## TASK DETAILS
In the text on squat depth, how low should powerlifters squat?

## TEXT BLOCK
==========
Squat depth is a highly debatable topic.
Everyone seems to have an overly strong opinion on squats and how low that they should go.
I believe that this is because trainers/coaches are pushing their own agendas on clients to prove some kind of point.
I also think that everyone just needs to take it easy when it comes to squats and depth.
Olympic lifters should squat way below parallel and powerlifters should squat to parallel. Everyone else kind of depends.
A 40 year old person that has never performed a squat before, let alone exercised in the last 10 years might not be able to drop into a full squat for a while. Should that person not train until they can get into the full squat?
Some still forget that a training effect is required to get something out of a workout. Spending the entire time working on foam rolling and hip mobility will not get that training effect. Even after that the person may still not squat according to textbook.
A squat requires good ankle mobility, stable knees, exceptional hip mobility, strong core, good t spine extension, and shoulder range of motion.
Those are a lot of things that need to align for a good squat. Most people will not have a couple of them.
One of the most famous arguments for full squats is that it will prevent injury. For who?
When is an adult going to need to get their hips below parallel, like an athlete might?
The real verdict is that people should squat as low as they can while it still looks good.
A lot of times squats look really good until the hips start to go below the knees in which case the back rounds, shoulders come forward, and the knees cave in. That is not a good squat and I wouldn’t want anyone doing that.
On the other hand, I don’t want people to be stuck using an unloaded bar trying to add a centimeter of depth because of some guideline that exists due to two lifting sports.
==========
## PROVIDED MATERIAL
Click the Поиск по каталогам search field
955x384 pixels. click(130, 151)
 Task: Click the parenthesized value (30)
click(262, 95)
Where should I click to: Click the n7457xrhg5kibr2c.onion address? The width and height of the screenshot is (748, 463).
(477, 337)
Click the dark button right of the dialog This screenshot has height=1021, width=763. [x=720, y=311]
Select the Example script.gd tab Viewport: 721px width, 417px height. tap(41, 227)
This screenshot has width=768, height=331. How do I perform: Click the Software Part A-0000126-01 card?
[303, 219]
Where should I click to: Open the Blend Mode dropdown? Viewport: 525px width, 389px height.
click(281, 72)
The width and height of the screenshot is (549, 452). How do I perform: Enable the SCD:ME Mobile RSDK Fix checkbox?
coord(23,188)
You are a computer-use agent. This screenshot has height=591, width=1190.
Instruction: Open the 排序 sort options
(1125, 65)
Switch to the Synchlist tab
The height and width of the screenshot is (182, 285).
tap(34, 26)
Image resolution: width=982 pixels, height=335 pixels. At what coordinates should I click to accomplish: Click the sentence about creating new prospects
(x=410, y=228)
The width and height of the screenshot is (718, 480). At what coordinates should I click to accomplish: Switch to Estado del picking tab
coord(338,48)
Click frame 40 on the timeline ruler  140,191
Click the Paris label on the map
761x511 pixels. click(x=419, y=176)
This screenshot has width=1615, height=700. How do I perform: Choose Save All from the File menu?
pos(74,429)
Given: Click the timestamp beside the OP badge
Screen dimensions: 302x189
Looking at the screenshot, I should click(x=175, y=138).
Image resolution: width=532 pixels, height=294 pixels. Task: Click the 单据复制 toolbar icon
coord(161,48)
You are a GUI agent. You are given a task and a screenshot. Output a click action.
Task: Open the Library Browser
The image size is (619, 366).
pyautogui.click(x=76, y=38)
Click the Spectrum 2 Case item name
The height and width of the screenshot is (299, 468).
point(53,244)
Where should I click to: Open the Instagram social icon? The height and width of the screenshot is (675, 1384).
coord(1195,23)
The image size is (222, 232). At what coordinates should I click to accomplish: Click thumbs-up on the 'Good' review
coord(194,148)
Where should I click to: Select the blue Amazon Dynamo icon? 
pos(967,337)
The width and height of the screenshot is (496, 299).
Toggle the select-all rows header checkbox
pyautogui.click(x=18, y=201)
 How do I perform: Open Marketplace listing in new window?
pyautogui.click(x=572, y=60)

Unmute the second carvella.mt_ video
==========
## ANSWER TO THE PROBLEM
To parallel.